● **Requirement**
Your task is to repeat the entries exactly from their first line through the line with "Expand the 日期范围", and to stop there.

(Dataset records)
——————
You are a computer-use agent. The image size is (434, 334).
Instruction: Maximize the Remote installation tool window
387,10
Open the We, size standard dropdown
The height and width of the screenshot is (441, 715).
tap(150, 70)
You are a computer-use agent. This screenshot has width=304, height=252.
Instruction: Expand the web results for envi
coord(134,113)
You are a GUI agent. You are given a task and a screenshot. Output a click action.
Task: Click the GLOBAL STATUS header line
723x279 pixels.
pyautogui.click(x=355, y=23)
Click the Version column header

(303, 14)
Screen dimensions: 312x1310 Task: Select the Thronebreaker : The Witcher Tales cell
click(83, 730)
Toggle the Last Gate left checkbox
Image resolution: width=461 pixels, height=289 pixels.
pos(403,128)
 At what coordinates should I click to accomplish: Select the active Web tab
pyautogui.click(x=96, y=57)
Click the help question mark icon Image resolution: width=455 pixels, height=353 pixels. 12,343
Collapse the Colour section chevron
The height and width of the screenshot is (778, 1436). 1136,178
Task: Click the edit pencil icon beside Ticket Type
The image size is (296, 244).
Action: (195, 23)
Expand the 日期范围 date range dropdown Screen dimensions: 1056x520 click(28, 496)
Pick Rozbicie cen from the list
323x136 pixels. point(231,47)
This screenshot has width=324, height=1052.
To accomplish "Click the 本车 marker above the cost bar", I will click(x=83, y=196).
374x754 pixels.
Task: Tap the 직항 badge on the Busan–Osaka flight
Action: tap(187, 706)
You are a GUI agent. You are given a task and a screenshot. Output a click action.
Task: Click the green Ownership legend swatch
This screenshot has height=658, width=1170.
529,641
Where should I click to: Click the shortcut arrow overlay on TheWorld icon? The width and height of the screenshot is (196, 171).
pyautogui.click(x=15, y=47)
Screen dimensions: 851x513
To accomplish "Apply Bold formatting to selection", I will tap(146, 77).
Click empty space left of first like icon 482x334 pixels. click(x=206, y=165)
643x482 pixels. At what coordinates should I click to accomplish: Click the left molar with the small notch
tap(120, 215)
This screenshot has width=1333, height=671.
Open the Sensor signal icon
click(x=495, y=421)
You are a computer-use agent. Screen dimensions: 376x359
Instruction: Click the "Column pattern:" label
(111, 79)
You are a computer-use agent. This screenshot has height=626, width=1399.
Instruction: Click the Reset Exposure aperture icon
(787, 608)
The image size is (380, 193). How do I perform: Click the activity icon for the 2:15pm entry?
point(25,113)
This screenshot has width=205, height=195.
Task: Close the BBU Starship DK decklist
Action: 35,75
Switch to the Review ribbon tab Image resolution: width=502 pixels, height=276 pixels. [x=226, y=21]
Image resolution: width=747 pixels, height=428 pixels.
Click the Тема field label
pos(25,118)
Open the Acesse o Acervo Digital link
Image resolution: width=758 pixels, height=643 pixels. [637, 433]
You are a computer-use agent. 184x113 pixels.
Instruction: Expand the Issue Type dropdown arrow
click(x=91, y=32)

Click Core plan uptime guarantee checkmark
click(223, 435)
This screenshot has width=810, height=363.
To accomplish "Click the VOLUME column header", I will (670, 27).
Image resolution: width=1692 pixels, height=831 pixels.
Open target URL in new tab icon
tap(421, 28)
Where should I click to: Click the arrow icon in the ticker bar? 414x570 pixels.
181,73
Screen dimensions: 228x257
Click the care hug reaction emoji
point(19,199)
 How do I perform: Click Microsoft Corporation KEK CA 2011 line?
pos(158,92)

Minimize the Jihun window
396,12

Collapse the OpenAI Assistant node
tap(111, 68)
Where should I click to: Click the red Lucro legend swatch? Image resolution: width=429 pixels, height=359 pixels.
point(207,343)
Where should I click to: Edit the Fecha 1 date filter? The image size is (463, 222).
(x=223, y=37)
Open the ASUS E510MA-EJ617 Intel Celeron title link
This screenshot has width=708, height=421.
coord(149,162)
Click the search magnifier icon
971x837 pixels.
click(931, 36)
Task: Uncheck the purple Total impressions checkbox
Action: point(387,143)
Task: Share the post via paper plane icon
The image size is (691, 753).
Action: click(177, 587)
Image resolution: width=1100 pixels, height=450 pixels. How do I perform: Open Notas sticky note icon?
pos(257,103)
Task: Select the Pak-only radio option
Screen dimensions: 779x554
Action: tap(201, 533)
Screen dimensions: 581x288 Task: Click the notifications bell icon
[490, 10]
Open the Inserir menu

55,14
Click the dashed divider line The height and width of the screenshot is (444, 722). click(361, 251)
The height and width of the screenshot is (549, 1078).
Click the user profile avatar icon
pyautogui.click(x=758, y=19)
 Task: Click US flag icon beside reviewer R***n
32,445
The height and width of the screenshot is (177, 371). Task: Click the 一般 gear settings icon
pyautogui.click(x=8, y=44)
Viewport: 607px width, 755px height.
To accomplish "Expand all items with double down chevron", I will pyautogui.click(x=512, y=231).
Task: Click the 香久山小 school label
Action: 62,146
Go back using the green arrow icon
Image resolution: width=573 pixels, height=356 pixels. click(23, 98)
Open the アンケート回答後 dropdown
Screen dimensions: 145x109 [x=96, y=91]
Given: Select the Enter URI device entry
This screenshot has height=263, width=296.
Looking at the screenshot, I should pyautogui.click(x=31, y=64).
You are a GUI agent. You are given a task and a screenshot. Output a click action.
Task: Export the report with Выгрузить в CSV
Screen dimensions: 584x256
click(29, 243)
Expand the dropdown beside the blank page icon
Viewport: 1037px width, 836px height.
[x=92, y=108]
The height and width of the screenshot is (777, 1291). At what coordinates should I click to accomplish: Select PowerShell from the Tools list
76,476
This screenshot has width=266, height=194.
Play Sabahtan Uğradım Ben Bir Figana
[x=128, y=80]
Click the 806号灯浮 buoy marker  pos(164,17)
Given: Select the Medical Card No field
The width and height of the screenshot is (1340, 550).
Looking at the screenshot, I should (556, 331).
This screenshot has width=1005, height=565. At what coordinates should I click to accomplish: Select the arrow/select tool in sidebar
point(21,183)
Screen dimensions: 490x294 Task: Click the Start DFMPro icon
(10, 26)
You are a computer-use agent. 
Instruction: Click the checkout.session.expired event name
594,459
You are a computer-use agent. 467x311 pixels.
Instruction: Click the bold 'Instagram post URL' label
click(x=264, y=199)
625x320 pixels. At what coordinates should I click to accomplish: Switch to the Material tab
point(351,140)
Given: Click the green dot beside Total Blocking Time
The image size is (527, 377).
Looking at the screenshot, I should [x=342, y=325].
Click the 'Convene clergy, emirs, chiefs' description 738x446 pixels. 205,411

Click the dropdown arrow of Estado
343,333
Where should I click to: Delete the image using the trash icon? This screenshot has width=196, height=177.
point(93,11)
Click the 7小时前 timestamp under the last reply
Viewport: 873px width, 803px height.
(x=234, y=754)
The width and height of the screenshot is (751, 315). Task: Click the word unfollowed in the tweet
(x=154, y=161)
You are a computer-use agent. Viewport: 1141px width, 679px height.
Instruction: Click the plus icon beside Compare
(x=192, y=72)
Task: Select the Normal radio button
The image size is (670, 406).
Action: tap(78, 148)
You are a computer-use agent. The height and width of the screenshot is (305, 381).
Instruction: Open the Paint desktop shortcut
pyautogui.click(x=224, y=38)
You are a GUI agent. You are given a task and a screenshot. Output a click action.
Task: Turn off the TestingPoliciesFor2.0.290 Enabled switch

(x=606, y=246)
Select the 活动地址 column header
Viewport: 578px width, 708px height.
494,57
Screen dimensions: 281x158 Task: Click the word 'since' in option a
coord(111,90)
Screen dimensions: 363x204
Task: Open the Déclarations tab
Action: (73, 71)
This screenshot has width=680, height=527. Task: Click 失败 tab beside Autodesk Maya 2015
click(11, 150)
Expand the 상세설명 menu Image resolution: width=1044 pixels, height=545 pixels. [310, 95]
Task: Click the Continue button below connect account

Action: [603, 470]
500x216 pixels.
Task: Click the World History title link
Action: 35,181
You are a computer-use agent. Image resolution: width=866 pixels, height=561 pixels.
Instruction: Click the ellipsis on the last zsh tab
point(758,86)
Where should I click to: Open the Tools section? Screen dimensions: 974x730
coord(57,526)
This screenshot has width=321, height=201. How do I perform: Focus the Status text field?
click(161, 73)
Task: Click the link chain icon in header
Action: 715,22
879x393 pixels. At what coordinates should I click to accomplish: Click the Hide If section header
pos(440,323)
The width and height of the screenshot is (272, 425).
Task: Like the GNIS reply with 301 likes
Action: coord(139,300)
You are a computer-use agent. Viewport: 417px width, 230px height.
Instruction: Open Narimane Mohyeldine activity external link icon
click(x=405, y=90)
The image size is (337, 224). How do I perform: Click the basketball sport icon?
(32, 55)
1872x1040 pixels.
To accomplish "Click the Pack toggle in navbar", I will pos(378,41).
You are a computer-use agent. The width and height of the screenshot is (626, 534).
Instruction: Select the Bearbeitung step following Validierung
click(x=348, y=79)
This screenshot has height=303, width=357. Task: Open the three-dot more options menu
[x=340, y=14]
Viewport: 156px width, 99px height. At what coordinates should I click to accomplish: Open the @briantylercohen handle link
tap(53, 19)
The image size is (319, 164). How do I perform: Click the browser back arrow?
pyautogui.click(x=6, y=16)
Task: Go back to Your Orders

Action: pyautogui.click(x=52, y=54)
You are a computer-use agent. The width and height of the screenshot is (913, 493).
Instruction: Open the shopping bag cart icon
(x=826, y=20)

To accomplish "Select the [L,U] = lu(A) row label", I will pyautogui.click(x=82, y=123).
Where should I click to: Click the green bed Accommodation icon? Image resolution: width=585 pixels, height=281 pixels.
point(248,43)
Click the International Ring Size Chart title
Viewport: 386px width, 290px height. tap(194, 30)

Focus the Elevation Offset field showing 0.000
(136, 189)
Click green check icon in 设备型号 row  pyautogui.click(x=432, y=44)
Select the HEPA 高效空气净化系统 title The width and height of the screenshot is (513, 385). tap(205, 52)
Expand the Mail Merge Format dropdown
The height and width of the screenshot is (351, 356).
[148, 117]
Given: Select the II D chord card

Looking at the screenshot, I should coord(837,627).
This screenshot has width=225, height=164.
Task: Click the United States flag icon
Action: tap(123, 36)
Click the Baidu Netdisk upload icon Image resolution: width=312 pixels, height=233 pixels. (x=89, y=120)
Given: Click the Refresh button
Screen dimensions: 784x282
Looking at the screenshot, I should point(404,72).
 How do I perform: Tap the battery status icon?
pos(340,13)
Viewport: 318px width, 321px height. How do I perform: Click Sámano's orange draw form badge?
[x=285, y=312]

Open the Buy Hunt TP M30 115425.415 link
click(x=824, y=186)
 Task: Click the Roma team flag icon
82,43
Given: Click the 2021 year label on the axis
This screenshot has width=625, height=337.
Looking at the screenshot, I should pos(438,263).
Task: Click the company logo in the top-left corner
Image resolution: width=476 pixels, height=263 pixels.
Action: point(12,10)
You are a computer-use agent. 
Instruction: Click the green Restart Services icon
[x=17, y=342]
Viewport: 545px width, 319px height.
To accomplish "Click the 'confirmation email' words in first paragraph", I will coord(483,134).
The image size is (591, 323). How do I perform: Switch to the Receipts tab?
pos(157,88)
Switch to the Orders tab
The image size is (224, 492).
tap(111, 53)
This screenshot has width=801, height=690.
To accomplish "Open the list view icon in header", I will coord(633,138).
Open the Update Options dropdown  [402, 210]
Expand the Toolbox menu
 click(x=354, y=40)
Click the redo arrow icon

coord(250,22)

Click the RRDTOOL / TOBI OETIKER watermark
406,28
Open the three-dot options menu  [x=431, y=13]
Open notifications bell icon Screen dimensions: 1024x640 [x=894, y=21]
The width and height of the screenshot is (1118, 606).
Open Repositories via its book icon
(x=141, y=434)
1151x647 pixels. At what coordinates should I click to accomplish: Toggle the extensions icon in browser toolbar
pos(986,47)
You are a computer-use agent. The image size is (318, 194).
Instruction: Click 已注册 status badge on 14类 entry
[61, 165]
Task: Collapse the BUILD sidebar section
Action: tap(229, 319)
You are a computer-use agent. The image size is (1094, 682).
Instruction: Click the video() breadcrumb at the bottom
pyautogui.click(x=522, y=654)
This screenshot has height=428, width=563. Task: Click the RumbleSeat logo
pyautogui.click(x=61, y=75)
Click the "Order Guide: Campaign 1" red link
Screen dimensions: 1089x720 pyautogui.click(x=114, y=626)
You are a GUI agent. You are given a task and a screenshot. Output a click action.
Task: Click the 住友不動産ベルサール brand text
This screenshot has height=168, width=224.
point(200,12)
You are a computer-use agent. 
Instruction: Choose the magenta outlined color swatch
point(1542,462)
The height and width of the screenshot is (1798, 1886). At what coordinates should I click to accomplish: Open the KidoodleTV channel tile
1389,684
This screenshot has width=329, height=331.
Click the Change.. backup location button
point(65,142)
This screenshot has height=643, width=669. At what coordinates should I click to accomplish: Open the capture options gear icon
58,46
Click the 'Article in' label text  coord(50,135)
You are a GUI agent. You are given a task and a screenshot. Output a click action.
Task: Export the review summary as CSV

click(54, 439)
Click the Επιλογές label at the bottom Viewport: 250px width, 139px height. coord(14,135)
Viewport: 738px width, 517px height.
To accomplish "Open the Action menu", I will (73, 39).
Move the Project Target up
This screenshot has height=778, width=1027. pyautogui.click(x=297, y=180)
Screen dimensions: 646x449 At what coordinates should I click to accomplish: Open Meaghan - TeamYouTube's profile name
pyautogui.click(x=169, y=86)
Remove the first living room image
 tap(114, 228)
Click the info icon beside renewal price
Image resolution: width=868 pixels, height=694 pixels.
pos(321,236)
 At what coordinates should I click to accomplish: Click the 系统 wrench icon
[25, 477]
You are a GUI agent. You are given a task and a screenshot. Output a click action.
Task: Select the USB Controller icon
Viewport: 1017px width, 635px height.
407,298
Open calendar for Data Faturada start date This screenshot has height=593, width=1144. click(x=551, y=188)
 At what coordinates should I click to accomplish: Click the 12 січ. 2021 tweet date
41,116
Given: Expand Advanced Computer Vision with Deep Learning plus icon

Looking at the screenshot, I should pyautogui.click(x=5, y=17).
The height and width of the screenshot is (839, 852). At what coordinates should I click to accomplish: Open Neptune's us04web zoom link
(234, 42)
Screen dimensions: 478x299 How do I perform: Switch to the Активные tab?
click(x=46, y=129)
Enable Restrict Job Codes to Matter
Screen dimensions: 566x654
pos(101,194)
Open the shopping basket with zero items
——————
● **Answer space**
You are a computer-use agent. The image size is (434, 334).
Instruction: Maximize the Remote installation tool window
387,10
Open the We, size standard dropdown
The height and width of the screenshot is (441, 715).
tap(150, 70)
You are a computer-use agent. This screenshot has width=304, height=252.
Instruction: Expand the web results for envi
coord(134,113)
You are a GUI agent. You are given a task and a screenshot. Output a click action.
Task: Click the GLOBAL STATUS header line
723x279 pixels.
pyautogui.click(x=355, y=23)
Click the Version column header

(303, 14)
Screen dimensions: 312x1310 Task: Select the Thronebreaker : The Witcher Tales cell
click(83, 730)
Toggle the Last Gate left checkbox
Image resolution: width=461 pixels, height=289 pixels.
pos(403,128)
 At what coordinates should I click to accomplish: Select the active Web tab
pyautogui.click(x=96, y=57)
Click the help question mark icon Image resolution: width=455 pixels, height=353 pixels. 12,343
Collapse the Colour section chevron
The height and width of the screenshot is (778, 1436). 1136,178
Task: Click the edit pencil icon beside Ticket Type
The image size is (296, 244).
Action: (195, 23)
Expand the 日期范围 date range dropdown Screen dimensions: 1056x520 click(28, 496)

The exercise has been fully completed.